作　　者：朱正阳 王成 姜辰一 赵福军[1,3,4] ZHU Zheng-yang;WANG Cheng;JIANG Chen-yi;ZHAO Fu-jun(Department of Urology,Shanghai General Hospital,Shanghai Jiao Tong University,Shanghai 200080,China;Clinical Medical College,Shanghai General Hospital,Shanghai Jiao Tong University,Shanghai 200080,China;Department of Urology,Shanghai General Hospital of Nanjing Medical University,Shanghai 200080,China;Department of Urology,Kashgar Prefecture Second People′s Hospital,Xinjiang,Kashgar 844000,China)

机构地区：[1]上海交通大学附属第一人民医院泌尿外科,上海200080 [2]上海交通大学附属第一人民医院临床医学院,上海200080 [3]南京医科大学附属上海市第一人民医院临床医学院泌尿外科,上海200080 [4]新疆维吾尔自治区喀什地区第二人民医院泌尿外科,喀什844000

出　　处：《上海交通大学学报（医学版）》2020年第3期385-390,共6页Journal of Shanghai Jiao tong University:Medical Science

基　　金：国家自然科学基金(81772746);新疆维吾尔自治区自然科学基金(2019D01C091)。

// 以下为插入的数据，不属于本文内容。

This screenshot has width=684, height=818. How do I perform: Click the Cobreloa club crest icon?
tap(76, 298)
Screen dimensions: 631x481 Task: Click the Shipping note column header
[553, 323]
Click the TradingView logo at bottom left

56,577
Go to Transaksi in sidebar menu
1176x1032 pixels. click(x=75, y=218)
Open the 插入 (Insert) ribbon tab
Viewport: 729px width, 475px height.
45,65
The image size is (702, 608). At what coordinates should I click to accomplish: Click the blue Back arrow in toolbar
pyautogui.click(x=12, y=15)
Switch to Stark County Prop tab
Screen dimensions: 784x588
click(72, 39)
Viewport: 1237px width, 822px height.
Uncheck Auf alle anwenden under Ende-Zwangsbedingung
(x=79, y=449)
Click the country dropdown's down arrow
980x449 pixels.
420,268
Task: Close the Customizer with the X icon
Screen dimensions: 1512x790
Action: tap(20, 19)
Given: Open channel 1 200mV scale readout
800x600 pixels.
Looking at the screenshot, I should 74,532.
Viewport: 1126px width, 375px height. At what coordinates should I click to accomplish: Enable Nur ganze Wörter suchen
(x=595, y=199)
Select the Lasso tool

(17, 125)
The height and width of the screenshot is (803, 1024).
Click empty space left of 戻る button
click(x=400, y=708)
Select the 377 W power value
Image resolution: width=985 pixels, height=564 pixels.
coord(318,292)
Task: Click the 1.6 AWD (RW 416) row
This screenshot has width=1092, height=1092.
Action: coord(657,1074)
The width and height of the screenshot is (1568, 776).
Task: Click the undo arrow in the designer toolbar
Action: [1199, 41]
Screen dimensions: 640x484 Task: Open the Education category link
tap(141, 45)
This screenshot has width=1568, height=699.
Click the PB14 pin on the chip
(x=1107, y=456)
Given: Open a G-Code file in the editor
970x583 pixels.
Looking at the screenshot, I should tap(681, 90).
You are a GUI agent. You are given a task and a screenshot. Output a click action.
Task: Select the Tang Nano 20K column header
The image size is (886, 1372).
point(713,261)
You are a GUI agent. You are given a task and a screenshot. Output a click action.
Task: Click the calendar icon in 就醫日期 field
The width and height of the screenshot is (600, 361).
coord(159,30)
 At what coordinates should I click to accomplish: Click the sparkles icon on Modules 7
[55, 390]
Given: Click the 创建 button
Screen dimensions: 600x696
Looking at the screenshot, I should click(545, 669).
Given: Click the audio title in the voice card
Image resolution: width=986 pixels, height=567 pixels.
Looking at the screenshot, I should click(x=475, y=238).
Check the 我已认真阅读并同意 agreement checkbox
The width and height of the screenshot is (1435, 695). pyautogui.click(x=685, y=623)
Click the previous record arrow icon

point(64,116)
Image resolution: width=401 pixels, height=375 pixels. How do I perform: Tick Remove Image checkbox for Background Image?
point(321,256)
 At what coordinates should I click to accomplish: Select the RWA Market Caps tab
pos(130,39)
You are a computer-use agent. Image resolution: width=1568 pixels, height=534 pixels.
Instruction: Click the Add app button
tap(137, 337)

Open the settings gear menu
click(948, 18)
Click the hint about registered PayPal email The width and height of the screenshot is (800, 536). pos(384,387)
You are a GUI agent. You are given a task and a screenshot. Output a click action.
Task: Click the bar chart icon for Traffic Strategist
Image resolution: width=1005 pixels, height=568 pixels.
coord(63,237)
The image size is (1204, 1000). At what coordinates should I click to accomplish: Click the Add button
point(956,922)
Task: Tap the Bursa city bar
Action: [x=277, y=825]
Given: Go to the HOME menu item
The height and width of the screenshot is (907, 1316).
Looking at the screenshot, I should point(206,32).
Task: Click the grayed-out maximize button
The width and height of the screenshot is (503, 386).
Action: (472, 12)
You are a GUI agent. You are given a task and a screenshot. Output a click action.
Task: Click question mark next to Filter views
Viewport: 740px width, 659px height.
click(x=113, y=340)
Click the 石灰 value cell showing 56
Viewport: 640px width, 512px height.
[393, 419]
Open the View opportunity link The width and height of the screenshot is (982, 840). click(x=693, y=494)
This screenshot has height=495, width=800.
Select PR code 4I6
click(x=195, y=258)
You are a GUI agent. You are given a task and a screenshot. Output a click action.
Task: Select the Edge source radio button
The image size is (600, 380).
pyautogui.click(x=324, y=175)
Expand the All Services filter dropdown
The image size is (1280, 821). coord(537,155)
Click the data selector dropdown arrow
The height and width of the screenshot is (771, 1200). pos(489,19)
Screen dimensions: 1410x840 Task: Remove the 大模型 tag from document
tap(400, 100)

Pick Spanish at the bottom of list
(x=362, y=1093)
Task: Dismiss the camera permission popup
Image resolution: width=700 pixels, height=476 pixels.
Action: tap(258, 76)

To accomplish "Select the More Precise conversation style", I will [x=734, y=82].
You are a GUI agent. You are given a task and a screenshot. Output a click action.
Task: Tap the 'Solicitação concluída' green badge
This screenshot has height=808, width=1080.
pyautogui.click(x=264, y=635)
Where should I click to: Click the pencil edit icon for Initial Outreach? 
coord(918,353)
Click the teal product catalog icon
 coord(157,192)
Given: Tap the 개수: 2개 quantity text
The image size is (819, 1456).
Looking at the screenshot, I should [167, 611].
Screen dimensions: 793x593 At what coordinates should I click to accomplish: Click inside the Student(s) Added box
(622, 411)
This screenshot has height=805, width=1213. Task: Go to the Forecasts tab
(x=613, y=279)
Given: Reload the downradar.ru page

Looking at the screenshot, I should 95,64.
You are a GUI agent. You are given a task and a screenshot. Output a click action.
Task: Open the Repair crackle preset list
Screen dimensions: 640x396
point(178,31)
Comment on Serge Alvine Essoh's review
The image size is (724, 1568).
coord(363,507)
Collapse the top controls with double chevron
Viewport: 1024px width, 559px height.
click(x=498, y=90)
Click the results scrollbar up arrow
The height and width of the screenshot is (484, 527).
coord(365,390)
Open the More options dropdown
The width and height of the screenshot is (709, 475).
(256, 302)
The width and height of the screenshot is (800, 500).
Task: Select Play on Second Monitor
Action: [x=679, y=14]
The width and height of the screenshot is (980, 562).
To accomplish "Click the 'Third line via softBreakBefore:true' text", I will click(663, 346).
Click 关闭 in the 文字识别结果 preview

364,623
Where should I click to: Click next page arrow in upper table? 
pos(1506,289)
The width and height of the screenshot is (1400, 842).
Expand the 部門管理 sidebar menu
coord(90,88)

摘　　要：RNA N6-甲基腺嘌呤(N^6-methyladenosine,m6A)修饰是RNA较常见的表观遗传修饰形式,受到甲基化酶、去甲基化酶以及多种识别蛋白调节,与基因的表达调控密切相关。近年来研究发现RNA m^6A异常修饰在恶性肿瘤发生、进展及转移中起到重要作用。深入研究提示RNA m^6A异常修饰可能诱导肿瘤干细胞形成,提高肿瘤细胞对治疗后损伤的抗性,促进恶性肿瘤放射治疗和化学治疗抵抗的产生,从而导致恶性肿瘤进展或复发。该文回顾RNA m^6A修饰的调节机制,及其在恶性肿瘤进展、复发中的作用机制研究进展,同时结合肿瘤干细胞对放射治疗和化学治疗产生抵抗的机制,以探讨RNA m^6A异常修饰通过影响肿瘤干细胞促进肿瘤进展的可能机制。RNA N^6-methyladenosine(m^6A) modification is one of the most pervasive epigenetic modifications that correlate with gene expression, regulated by a variety of methylases, demethylases and reader proteins. m^6A has been found crucial during cancer progression, aberrant changes of which contribute to tumorigenesis and metastasis. It’s also been reported to be influential on chemotherapy and radiotherapy resistance of malignant tumors by inducing cancer stem cells(CSC) generation and enhancing post-therapy damage resistance, thus causing the progression or recurrence. In this review, we review the regulation of RNA m^6A modification and focus on recent advances in functions of dysregulated m^6A modification in the pathogenesis of cancer progression and recurrence. In addition, we also discuss the possible participation of CSC in this process combining current perspectives on the chemotherapy and radiotherapy resistance mechanism of CSC.

关 键 词：RNA甲基化 N^6-甲基腺嘌呤 恶性肿瘤 肿瘤干细胞 复发 

分 类 号：R73[医药卫生—肿瘤]